Intello Labs and Agricx are working in the domain of crop quality monitoring and helping farmers with AI imaging, technologies not even the rich farmers of Punjab would invest in.

SourceTrace and Frontalrain are critical players in the produce traceability segment.

Lastly, Tartan Sense and TerraCroft are working on robotics and drone solutions for farms, addressing the problem of labour shortage and taking the next big leap in farm mechanization.

Through supply chain improvements, private sector participation (PSP) can tackle the current problem where close to 40 per cent of the food grains produced are wasted in either transition or godowns.

With unpredictable shifts in climate, given a mere one-degree centigrade increase in temperature can result in the loss of 4-5 million metric tonnes of wheat, and untimely rains impacting small farmers, sometimes wiping their entire crop out, the PSP and investment in climate-resilient technologies would go a long way in aiding India’s agricultural sector.

'More crop for each drop' would also be made possible with increased investments in data-precision irrigation techniques as the declining groundwater levels begin to haunt India, starting with Punjab, where the groundwater exploitation is the most.

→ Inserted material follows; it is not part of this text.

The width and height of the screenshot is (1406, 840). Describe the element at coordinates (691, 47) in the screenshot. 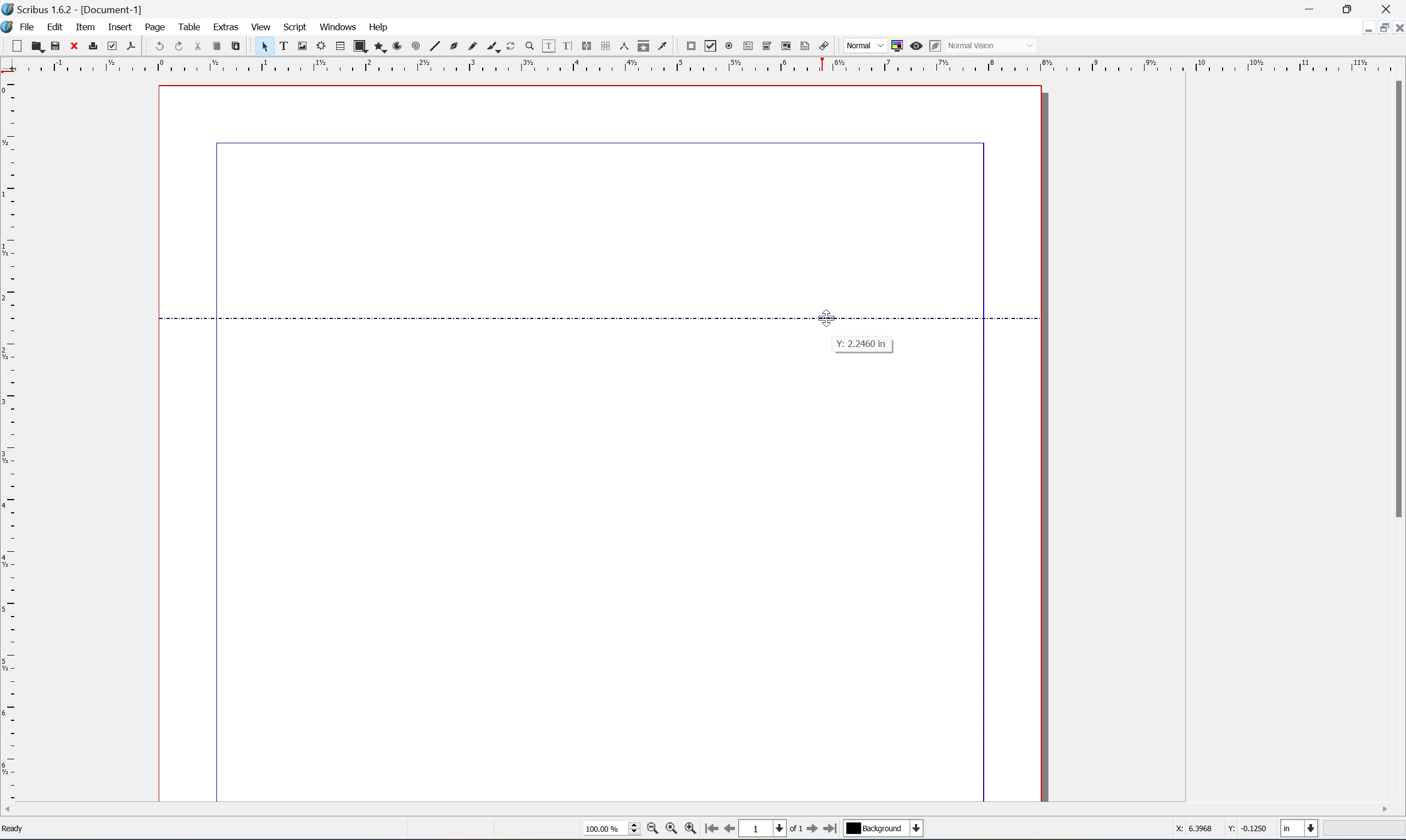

Currently contributing 16 per cent of India’s GDP, the market potential of India’s agritech market alone is close to $24 billion, and the turnover is estimated at more than $150 billion. The penetration, however, is less than one per cent if one goes by a recent report by E&Y.

There are lessons that can be learned from China as well when it comes to PSP.

Already, China is leveraging the capabilities of 5G, Artificial Intelligence, drones, and community-supported agriculture. In China’s 2019-2025 Agriculture Digitisation Plan, the aim is to take the proportion of farming goods sold online to 15 per cent.

For the farmers of Punjab, a depleting groundwater supply, degraded lands, and diminishing returns on MSP threaten their livelihoods, and hence, the farm laws could have ushered in new opportunities.

As the implementation of these laws stands stalled by the apex court, the protesting farmers and middlemen must use this time to realise their folly and how they are cursing their futures.

Greta or Disha may have several toolkits up their sleeves, but no toolkit can stop the imminent doom of the wheat-paddy agri-economy of Punjab. For the love of the farmers’ livelihood and for the love of the environment, Punjab needs these farm laws. Anything less is an agri-apocalypse.